_GIVEN PASSAGE_
For the shake of clarity of presentation and economy in space, Fig. 2 below portrays a panel of eight out of our 15 price trajectories along with their corresponding three approximations—linear, quadratic, and cubic—derived from Eq. (14) above. This selection focuses on eight sectors, specifically those exhibiting the most curved price paths, with the exception of the last one, which follows an almost linear trajectory and is included to complete the panel of graphs in Fig. 2 for illustrative purposes. The horizontal axis of each graph represents the relative rate of profit, \(\rho\), while the vertical axis depicts the ratio of the estimated price, \(\mathbf{p}\), over the direct price, \(\mathbf{v}\), denoted as \({p}_{i}/{v}_{i}\). The straight green lines correspond to linear approximations of estimated price trajectories, as determined by Eq. (9), with \(\rho\) values ranging from zero to nearly 1. The black dashed lines represent square approximations, the red dots signify cubic approximations, and the blue with dots line represents the actual estimated prices whose paths we seek to approximate. When the estimated price of production surpasses the direct price (\({p}_{i}/{v}_{i}=1)\), the industry is deemed capital-intensive; conversely, a labor-intensive industry exhibits a ratio below 1. A crossing of the \({p}_{i}/{v}_{i}=1\) line from above or below signifies a change in the characterization of an industry's capital intensity, from capital-intensive to labor-intensive or vice versa.

Fig. 2
figure 2

Price trajectories and their linear, quadratic and cubic approximations

We observe that the linear approximation (as this can be judged by the mean absolute deviation) is quite satisfactory even in case that one would only accept a relatively minimal deviation. The quadratic approximation, in general, is an improvement over the linear, even for this small size of input–output structure. However, the same cannot be asserted with the cubic, which we find, in most cases, excessive and therefore redundant.

_RECORDS_
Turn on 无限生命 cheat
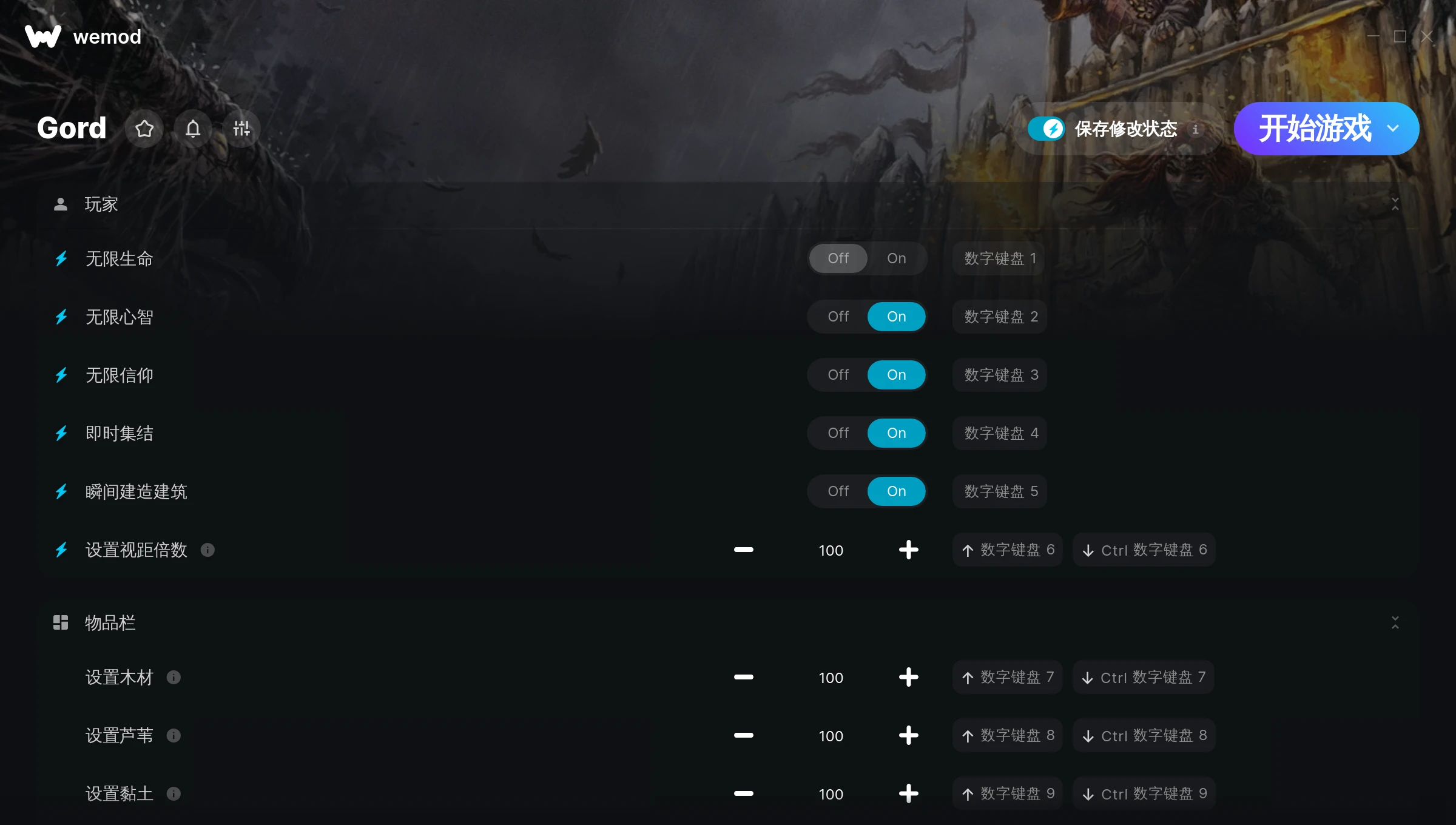 (x=896, y=258)
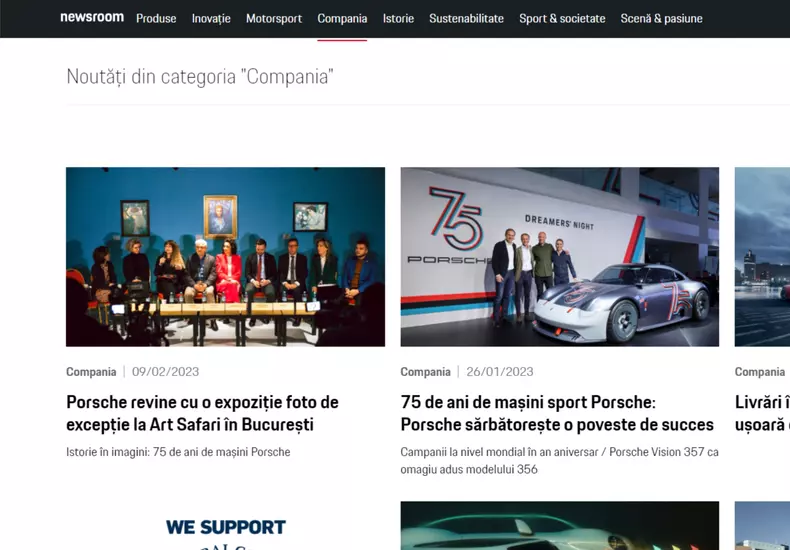Select the active Compania tab
The width and height of the screenshot is (790, 550).
point(342,19)
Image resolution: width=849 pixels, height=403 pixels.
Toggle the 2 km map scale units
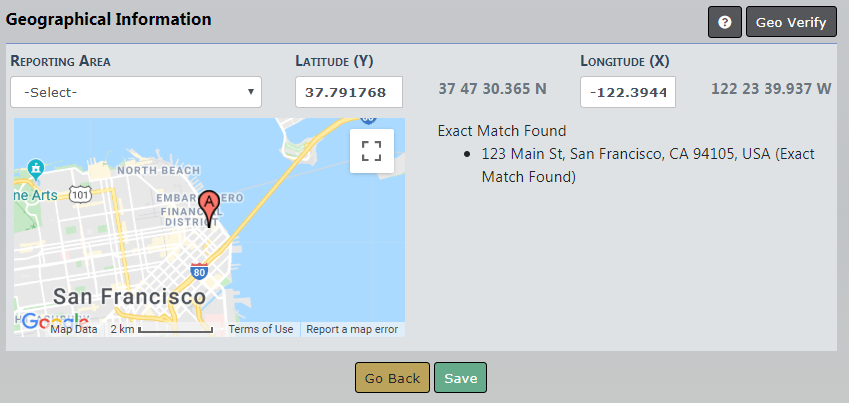[161, 330]
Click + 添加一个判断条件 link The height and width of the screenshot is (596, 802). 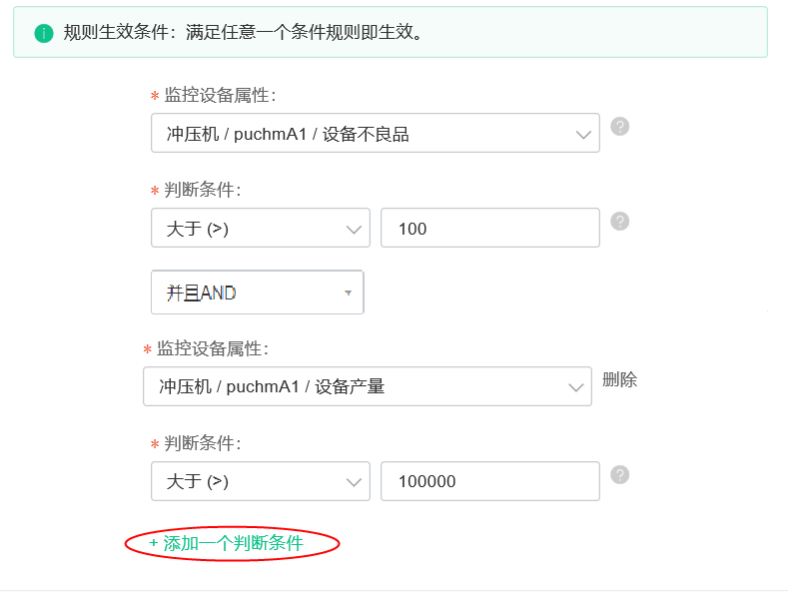tap(227, 543)
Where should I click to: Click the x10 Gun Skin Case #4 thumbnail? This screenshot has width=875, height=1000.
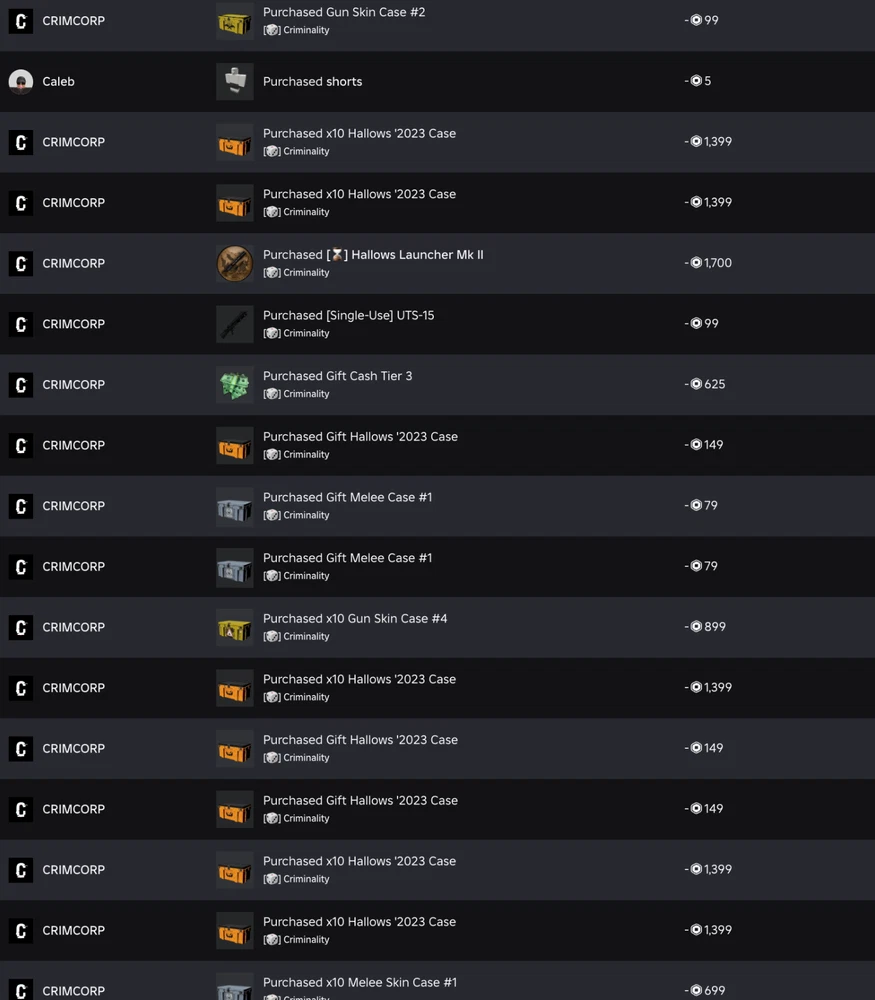(235, 628)
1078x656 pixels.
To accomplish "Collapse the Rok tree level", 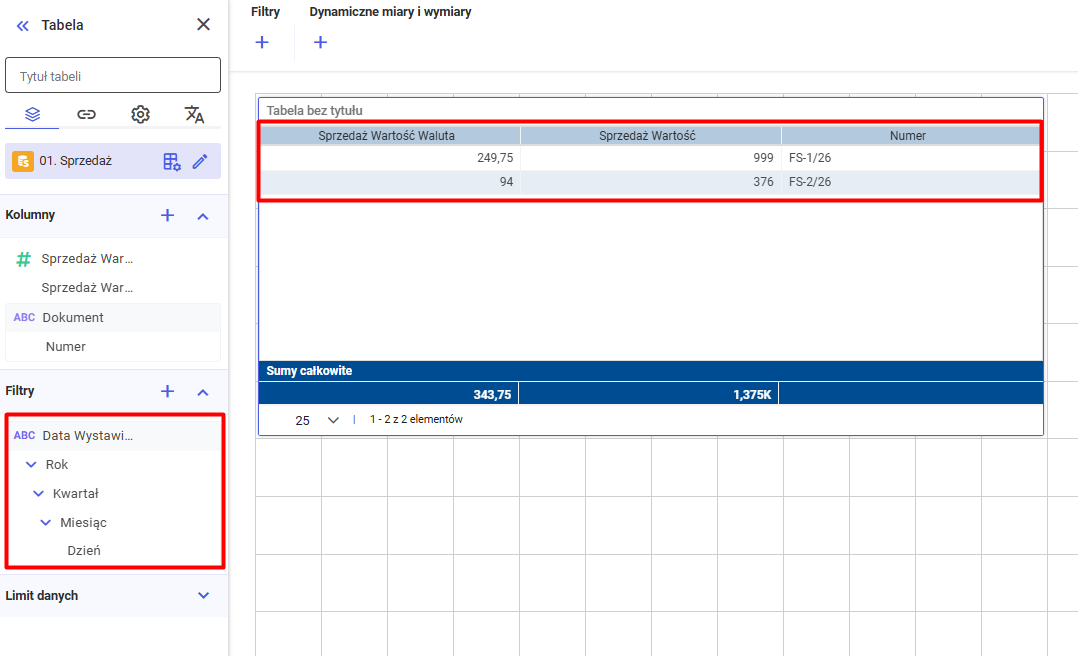I will [31, 465].
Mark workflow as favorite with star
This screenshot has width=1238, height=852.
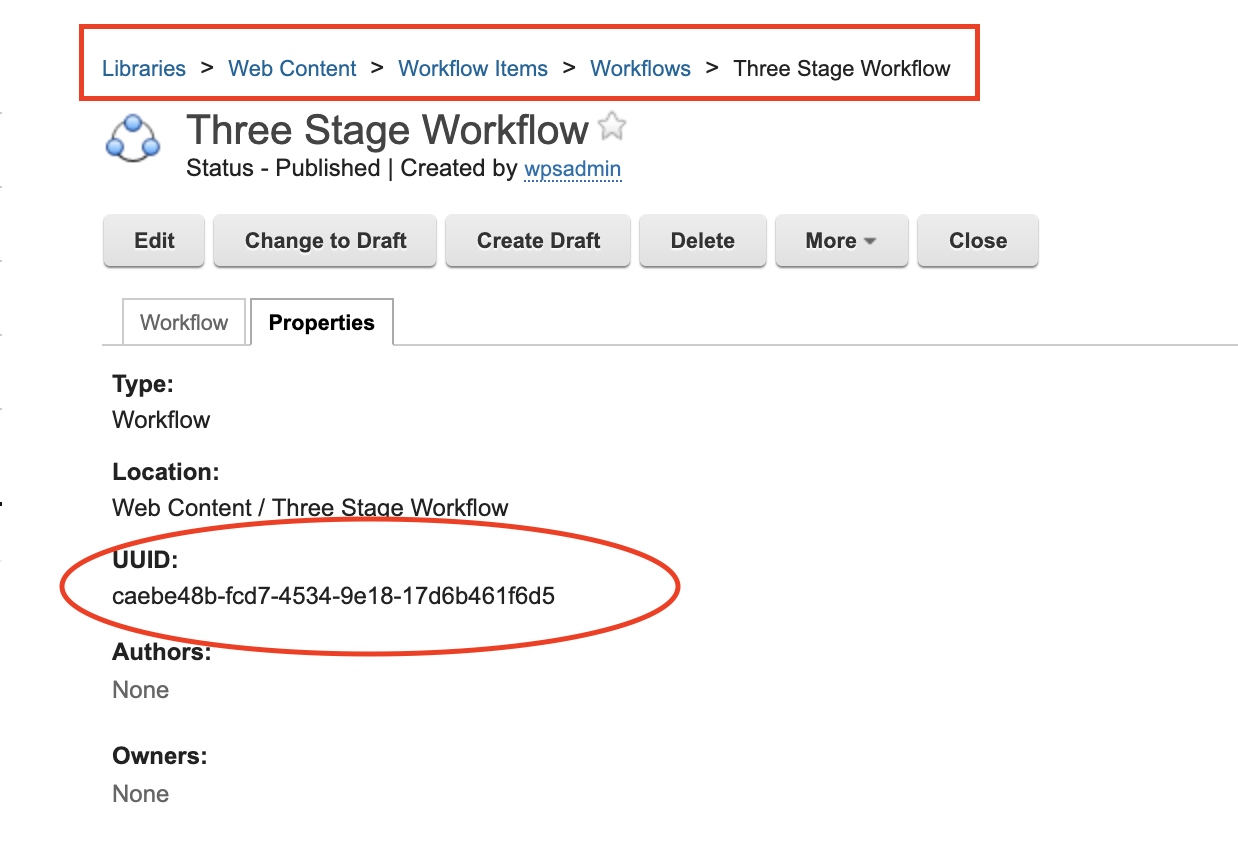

_TASK PROMPT_
In the passage on price trajectories, what color are the lines that show the linear approximations? The lines above are separate from the passage on price trajectories.

_EXERCISE RESULT_
They are straight green lines.